02/12/2022 10:52:20 AM
75. Tatem Park and Hollywood Gardens
These two areas make up a small park in Enfield, close to the Great Cambridge Road roundabout. Tatem Park was laid out on a former gravel pit that had once been part of the estate of Wyer Hall, Edmonton, which dated back to the fourteenth century. At the end of the nineteenth century the land, which was to become Tatem Park had housed kilns, which made the brick used to build Palmers Green. Excavations in the gravel pit in 1913 had unearthed skeletons and bones of Mastodon, Longirostris (a type of dolphin), Megatherium and Mammoth, from the last Ice Age.
The site was owned by two sisters, nieces of James Tatem (the last owner of Wyer Hall), who donated the site to the local authority in 1934 for use as a public park. It opened in 1937. The local paper reported that ‘A host of children…made straight for the playgrounds, the cycling track and the paddling and model yachting pools without waiting for the completion of the [opening] ceremony, and the speeches which followed were punctuated by their excited shouts and happy laughter.’
In 1945 an area of wasteland to the south was purchased and laid out as an ornamental garden, named after Councillor George Hollywood. The two sites were united in 1983 when further landscaping was carried out in the central area with an emphasis on wildlife conservation, with over a thousand trees planted, including ash, hawthorn and maple, together native grasses. There’s a pond designed to attract wildlife. The south-facing banks in the recreation area are left uncut. Wildflowers attract bees and provide breeding sites for insects, including many species of butterfly. The park is a Site of local importance for nature conservation.
The space that makes up the park has been protected by the Fields in Trust charity since 2013 as a Queen Elizabeth II Field. The charity marked the Diamond Jubilee of Queen Elizabeth II, by protecting a legacy of parks and green spaces throughout the UK in perpetuity.
The park has basketball hoops, playing pitches, a children’s play area and toilets, but no café. We found space to park on a nearby street.

☆ ☆ ☆ ☆

--- Tasks to carry out ---
[1] Reproduce the Tatem Park and Hollywood Gardens text word for word, from "The space that" down to "UK in perpetuity.".
[2] Extend the piece on Tatem Park and Hollywood Gardens, picking up right after its final sentence.

(Click-target data)
☆ ☆ ☆ ☆

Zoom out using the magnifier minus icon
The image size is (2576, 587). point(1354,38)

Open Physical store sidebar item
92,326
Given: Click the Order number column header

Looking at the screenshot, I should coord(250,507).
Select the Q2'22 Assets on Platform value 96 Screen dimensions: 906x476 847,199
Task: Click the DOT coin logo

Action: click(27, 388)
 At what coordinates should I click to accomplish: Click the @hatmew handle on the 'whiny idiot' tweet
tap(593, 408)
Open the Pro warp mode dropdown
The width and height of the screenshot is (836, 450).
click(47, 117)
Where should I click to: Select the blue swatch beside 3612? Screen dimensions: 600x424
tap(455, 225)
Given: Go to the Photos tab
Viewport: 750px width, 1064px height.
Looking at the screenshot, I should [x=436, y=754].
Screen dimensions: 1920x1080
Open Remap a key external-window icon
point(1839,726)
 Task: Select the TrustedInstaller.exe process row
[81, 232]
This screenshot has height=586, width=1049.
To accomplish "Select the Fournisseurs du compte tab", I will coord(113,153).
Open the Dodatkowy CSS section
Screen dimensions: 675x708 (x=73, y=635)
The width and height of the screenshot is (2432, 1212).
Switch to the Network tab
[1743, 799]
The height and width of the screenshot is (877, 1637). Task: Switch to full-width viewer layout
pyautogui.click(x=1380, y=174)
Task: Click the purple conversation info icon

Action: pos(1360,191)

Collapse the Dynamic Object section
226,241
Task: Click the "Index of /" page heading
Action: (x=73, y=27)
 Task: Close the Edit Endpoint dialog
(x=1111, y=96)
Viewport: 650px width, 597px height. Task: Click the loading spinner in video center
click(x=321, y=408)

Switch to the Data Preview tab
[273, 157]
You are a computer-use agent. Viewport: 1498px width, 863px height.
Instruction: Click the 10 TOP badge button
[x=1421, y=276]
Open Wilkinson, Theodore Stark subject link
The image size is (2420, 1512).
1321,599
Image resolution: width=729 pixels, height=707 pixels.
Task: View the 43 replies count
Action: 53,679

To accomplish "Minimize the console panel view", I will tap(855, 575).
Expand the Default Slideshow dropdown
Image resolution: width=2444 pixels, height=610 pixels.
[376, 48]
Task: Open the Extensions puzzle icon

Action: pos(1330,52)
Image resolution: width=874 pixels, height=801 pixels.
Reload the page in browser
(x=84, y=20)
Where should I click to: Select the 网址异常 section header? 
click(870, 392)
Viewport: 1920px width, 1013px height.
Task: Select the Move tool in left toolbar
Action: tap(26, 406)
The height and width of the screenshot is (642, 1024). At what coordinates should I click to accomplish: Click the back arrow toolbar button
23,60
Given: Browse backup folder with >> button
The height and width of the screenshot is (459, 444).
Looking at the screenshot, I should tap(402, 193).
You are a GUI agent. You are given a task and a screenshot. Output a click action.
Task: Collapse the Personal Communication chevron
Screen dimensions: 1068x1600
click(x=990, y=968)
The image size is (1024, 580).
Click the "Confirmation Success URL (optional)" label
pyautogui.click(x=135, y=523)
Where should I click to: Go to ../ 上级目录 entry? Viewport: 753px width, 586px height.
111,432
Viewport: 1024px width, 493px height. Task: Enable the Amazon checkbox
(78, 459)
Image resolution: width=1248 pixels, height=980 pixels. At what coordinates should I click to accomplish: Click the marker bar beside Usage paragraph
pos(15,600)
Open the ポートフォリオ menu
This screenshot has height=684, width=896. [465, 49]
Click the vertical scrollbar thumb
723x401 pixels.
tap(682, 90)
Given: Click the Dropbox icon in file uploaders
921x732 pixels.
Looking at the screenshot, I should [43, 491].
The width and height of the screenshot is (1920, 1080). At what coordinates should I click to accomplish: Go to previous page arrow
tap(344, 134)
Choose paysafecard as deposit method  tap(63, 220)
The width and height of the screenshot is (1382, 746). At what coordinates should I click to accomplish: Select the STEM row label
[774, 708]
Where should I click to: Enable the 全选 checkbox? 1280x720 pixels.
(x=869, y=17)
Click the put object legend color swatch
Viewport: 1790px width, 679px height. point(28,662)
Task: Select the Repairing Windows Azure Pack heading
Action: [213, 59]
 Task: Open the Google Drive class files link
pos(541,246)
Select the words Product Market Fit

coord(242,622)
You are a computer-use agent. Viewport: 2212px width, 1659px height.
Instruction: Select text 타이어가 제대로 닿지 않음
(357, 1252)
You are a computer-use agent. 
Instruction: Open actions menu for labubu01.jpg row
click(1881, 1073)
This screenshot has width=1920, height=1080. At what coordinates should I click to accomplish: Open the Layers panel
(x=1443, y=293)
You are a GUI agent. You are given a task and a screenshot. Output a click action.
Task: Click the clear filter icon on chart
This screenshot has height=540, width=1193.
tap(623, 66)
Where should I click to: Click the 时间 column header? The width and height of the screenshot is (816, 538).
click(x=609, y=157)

☆ ☆ ☆ ☆

--- Responses to the exercise ---
[1]
The space that makes up the park has been protected by the Fields in Trust charity since 2013 as a Queen Elizabeth II Field. The charity marked the Diamond Jubilee of Queen Elizabeth II, by protecting a legacy of parks and green spaces throughout the UK in perpetuity.

[2]
Tatem Park and Hollywood Gardens, 263 Hedge Lane, London, N13 5DE
24/11/2022 03:50:53 PM
74. Roxeth Recreation Ground
Roxeth Recreation Ground is a large park in South Harrow. It’s one of Harrow’s Green Flag parks, having first received the award in 2009.
It’s named after the medieval manor and hamlet of Roxeth, near Harrow on the Hill. The name Roxeth derives from ‘Hroces Seath’, which may be Old English for a lake or spring where rooks drink, or for ‘rooks’ heath’, or for a lake belonging to a family called Hroc. I think it means ‘place you have to reach by turning right at the end of our road’ (a Jack no-no). The old medieval manor of Roxeth had connections with King Stephen, and until the late nineteenth century Roxeth was mainly an agricultural area.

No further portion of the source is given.